Le personnage suivant dans la gallerie de la révolution astroniomique est, nous l'avons vu, Tycho Brahé. Si cet astronome Danois a contribué à la révolution astronomique, c'est avant tout du fait de la transformation qu'il opère dans les moyens techniques relatifs à l'observation du ciel. Jusqu'à Tycho, nous l'avons dit, les techniques d'observation étaient assez rudimentaires. L'astrolabe, l'anneau astronomique, la sphère armillaire constituent davantage des moyens de représentation du ciel, permettant aux navigateurs de se repérer, que des instruments de mesure et d'observation proprement dits.

Astrolabe planisphère | Boutiques de Musées

L'observation de la position des astres s'effectue essentiellement à l'oeil nu, avec une batterie de compas dont l'exactitude est très relative.

patience...

Ptolémée avec un compas (manuscrit du XV° siècle)

Tout change avec Thycho Brahé, qui va installer un véritable observatoire sur son île-château, qu'il nomme "Uraniborg" (« palais d’Uranie » ou « palais des Cieux », Uranie étant la muse de l’Astronomie).
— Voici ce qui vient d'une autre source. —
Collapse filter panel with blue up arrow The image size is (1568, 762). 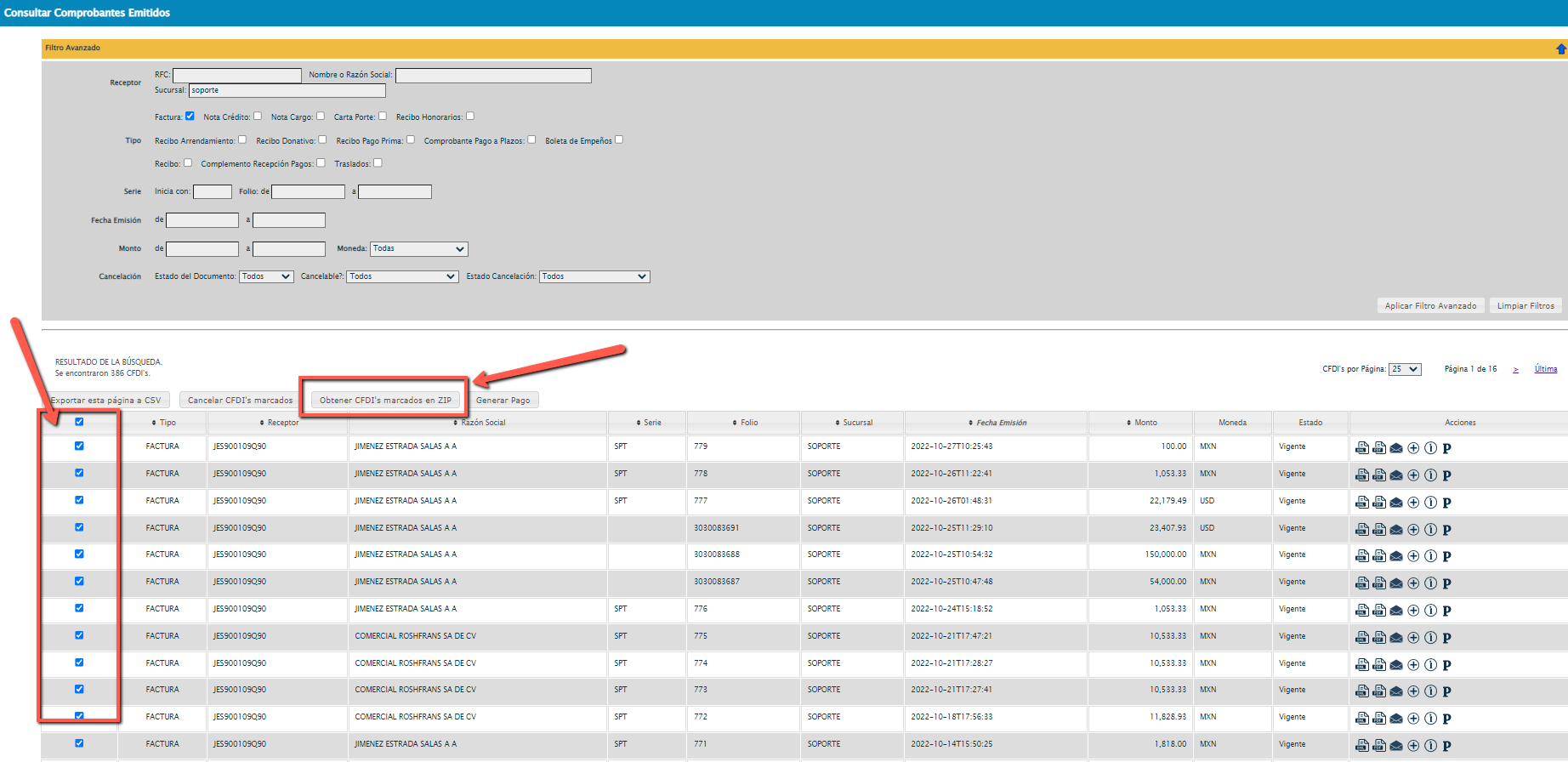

D'origine noble, Tycho dépense sans compter pour faire construire des instruments de mesure toujours plus volumineux et précis (dont un cadrant mural de deux mètres), qui lui permettent d'effectuer des observations dix fois plus précises que celles dont on disposait à son époque (l'ironie de l'histoire voulant qu'il disparaisse avant la grande révolution technique que représentera le télescope, ou la lunette astronomique).

Ce qui apparaît (définitivement) avec Tycho Brahé, c'est l'idée selon laquelle ce sont bien les observations qui doivent venir tester la validité des théories : la théorie n'est recevable que si elle coïncide avec les résultats d'observation. Et comme ses observations seront beaucoup plus fiables que les précédentes, il ne sera plus possible de rejeter sur un défaut d'observation,  sur les approximations relatives à la mesure, l'échec de la théorie.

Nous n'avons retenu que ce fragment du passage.